> Article:
Of course, if longevity is the actual measure of a species' success then humans aren't even in the running. Horseshoe crabs have been around for some 450 million years. Homo sapiens are a mere blip in comparison.

And if we measure success by the rapidity at which a species evolves, then the lizard-like tuatara of New Zealand holds that trophy.

In other words, when I boast of our evolutionary success I'm doing so based on our ability, as a species bigger than, say, a bread box, to dominate through its presence. Indeed, one of the key characteristics of our species is our ability to wipe out any of the other species that happen to be in our way. When our ancestors first began to appear on the North American continent (15,000-30,000 years ago), we found it populated with amazing megafauna like mammoths, mastodons, and even giant bears and sloths, which we proceeded to hunt to extinction (there are those who disagree with this assessment, but our actions most likely contributed).

How did a scrawny, little ape manage to destroy the largest mammals to have ever lived? Cooperation and communication. No one of us could have brought down a wild pig the size of a rhinoceros, but by working together it turned out, tragically for the wild pig, to be a different story. Even today's land-based megafauna, like elephants, giraffes, and hippos are dependent upon human restraint in order to survive.

> Aim: Quote the whole passage on human evolutionary success word for word. The rows that follow have nothing to do with the passage about human evolutionary success.

> Material provided:
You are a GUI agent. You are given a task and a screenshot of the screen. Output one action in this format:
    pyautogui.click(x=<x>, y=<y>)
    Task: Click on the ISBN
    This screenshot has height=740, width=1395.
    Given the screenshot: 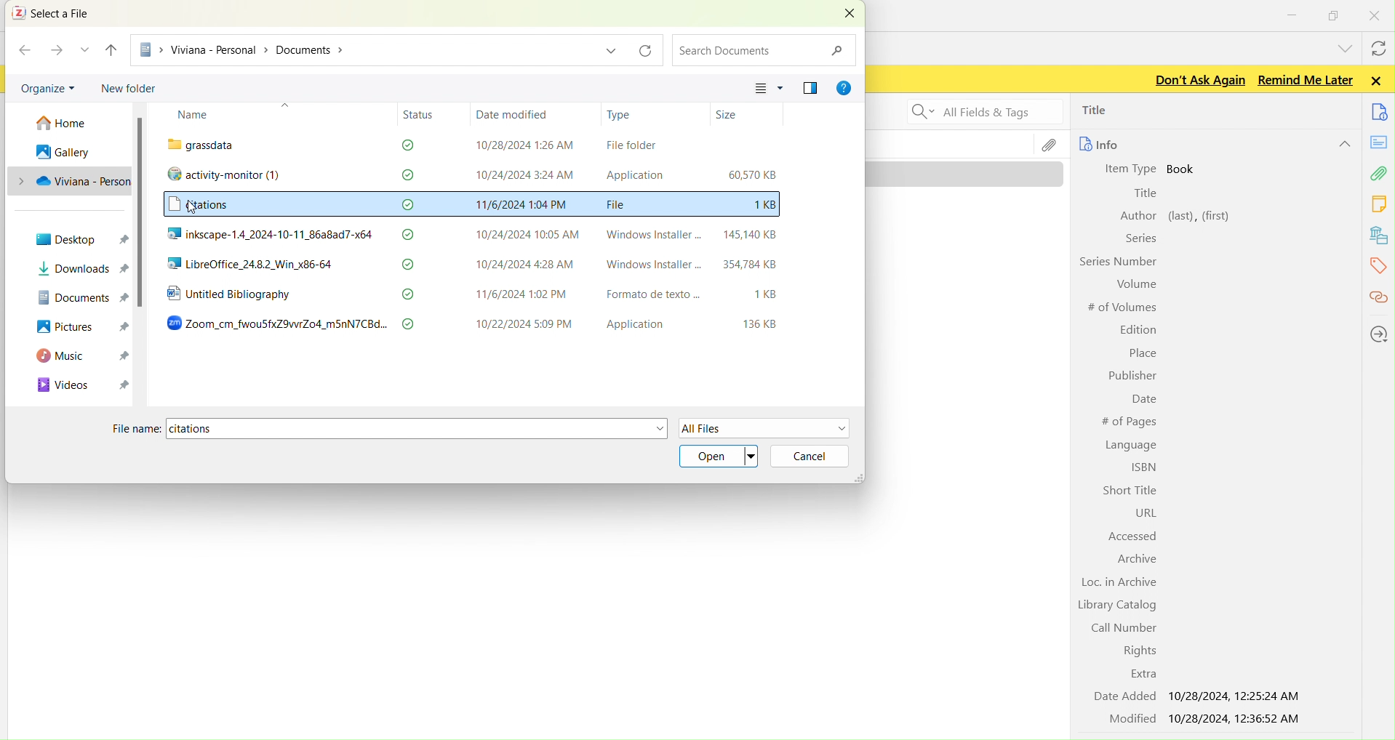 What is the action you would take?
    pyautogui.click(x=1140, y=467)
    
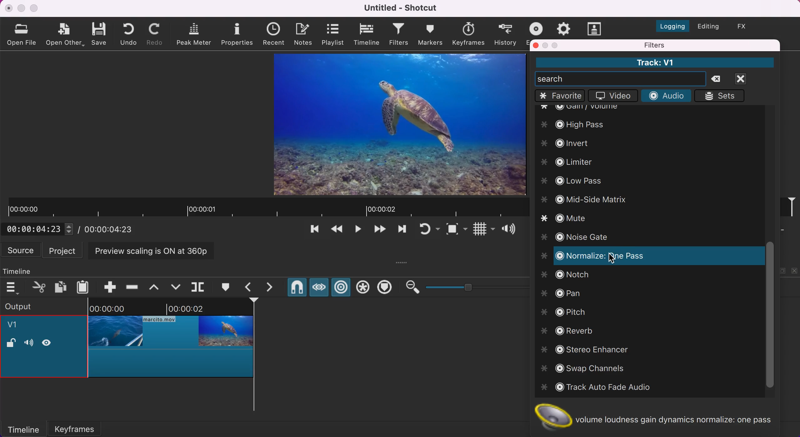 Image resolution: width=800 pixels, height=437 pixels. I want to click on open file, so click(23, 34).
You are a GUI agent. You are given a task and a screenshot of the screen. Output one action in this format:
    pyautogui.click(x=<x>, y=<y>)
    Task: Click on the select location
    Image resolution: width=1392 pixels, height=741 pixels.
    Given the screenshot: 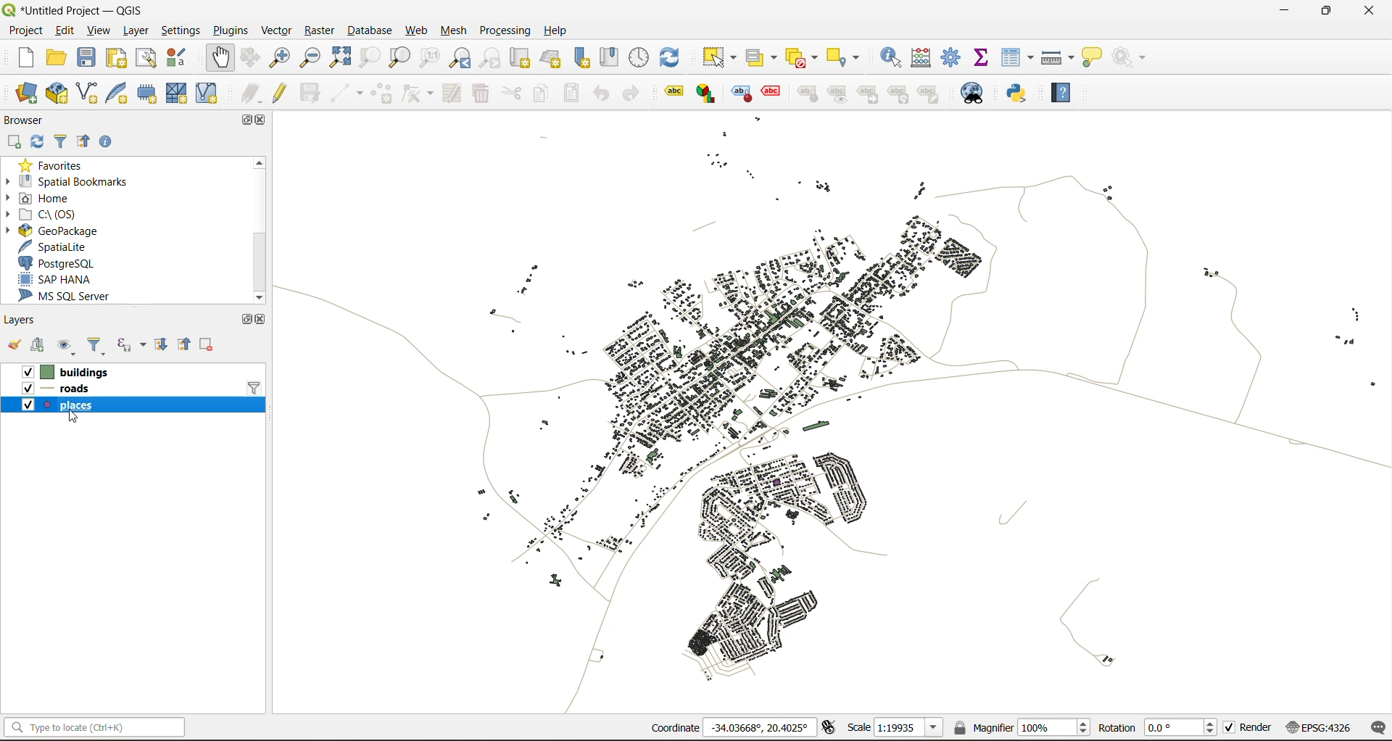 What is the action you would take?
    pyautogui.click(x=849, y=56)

> Answer to this exercise:
Of course, if longevity is the actual measure of a species' success then humans aren't even in the running. Horseshoe crabs have been around for some 450 million years. Homo sapiens are a mere blip in comparison.

And if we measure success by the rapidity at which a species evolves, then the lizard-like tuatara of New Zealand holds that trophy.

In other words, when I boast of our evolutionary success I'm doing so based on our ability, as a species bigger than, say, a bread box, to dominate through its presence. Indeed, one of the key characteristics of our species is our ability to wipe out any of the other species that happen to be in our way. When our ancestors first began to appear on the North American continent (15,000-30,000 years ago), we found it populated with amazing megafauna like mammoths, mastodons, and even giant bears and sloths, which we proceeded to hunt to extinction (there are those who disagree with this assessment, but our actions most likely contributed).

How did a scrawny, little ape manage to destroy the largest mammals to have ever lived? Cooperation and communication. No one of us could have brought down a wild pig the size of a rhinoceros, but by working together it turned out, tragically for the wild pig, to be a different story. Even today's land-based megafauna, like elephants, giraffes, and hippos are dependent upon human restraint in order to survive.